Нелюбимый (ЛП) - Регнери Кэти. Страница 41
— Нет. Ты даже не почувствуешь, как они выходят. Во всяком случае, не должна.
— А потом я закончу Оуэна Мини.
Она вздыхает.
— Сегодня вечером ты начнёшь новую книгу?
Эти D-батарейки прожигают дыру в ящике моего комода, потому что я уже несколько дней хочу предложить вечер кино. Мысль о том, чтобы сидеть рядом с ней, близко к ней, на диване, пока мы смотрим на экран маленького телевизора, скручивает мой желудок в узел. Я читал книги, где парень и девушка идут на свидание в кино и всегда задавался вопросом, каково это. Не то чтобы я имел право обнимать её или что-то в этом роде — я знаю, что на самом деле мы не будем на свидании, просто посмотрим фильм. Это всё же немного волнует меня. И я не могу решить, нормально это или нет. Нормально ли сидеть рядом с симпатичной девушкой в темноте и смотреть фильм? Полагаю, что так. До тех пор, пока это никуда не ведёт.
— Как насчёт кино? — спрашивая я, глядя на тарелки в раковине, которые мою губкой, а потом ополаскиваю в ведре с чистой водой.
Она смеётся, и мне нравится звук смеха Бринн, но на этот раз я не уверен, смеётся ли она надо мной или нет, поэтому я продолжаю стоять к ней спиной, скрывая свои покрасневшие щёки.
— Подожди. В самом деле? Мы можем? — спрашивает она, и мои напряжённые плечи расслабляются, потому что я слышу волнение в её голосе.
— Конечно. У меня есть портативный видеоплеер. Маленький телевизор, чтобы подключить его. Батарейки.
— Я видела твою коллекцию фильмов, но решила, что ты хранишь их из ностальгии.
Я качаю головой и оглядываюсь на неё.
— Неа. Мы можем посмотреть один… если ты хочешь.
— Да, — говорит она. — Я бы с удовольствием. Небольшую дозу современных технологий.

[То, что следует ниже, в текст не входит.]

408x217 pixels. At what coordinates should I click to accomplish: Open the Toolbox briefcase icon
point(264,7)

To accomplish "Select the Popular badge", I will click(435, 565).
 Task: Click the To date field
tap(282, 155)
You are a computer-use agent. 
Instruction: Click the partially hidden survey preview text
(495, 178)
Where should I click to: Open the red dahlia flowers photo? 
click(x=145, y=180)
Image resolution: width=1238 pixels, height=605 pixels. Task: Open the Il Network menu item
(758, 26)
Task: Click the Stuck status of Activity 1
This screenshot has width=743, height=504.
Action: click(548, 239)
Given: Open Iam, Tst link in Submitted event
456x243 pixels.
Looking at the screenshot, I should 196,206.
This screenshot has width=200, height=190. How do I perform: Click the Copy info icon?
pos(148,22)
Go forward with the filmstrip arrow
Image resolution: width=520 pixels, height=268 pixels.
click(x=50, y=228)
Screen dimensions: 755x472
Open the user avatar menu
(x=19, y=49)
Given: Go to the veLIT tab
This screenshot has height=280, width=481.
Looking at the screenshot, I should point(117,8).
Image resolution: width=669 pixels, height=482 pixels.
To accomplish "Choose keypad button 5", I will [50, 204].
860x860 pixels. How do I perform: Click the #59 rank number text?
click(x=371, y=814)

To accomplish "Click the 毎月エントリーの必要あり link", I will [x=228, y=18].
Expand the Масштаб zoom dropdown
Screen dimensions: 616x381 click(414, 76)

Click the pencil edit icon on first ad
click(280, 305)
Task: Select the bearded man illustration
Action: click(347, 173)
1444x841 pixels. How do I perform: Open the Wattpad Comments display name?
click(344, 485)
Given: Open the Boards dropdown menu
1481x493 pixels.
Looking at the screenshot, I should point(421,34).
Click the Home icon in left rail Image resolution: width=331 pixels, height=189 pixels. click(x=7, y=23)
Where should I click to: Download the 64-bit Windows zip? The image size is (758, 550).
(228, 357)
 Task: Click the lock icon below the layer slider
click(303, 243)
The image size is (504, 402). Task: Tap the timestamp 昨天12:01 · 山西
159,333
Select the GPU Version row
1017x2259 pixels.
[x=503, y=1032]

Я ополаскиваю ещё одну тарелку и добавляю её в сушилку. С тех пор как появилась здесь, она много рассказала мне об интернете, и хотя мне трудно полностью понять это, мне нравится мысль о доступности информации. Когда-нибудь я бы хотел испробовать все эти технологии, о которых она говорит.
— У тебя есть хоть один на примете? — спрашиваю я. — Фильм?
— Ты убиваешь меня, Смоллс! — говорит она, тихонько хихикая у меня за спиной.
Я чувствую, как моё лицо расплывается в улыбке, и поворачиваю голову, чтобы посмотреть на неё.
— «Площадка»! Ты знаешь его (прим. «Площадка» - фильм для семейного просмотра производства США (1993 год))?
— Кэсс, у нас разница всего в три года. Конечно, я его знаю. Каждый ребёнок в нашем поколении знает его.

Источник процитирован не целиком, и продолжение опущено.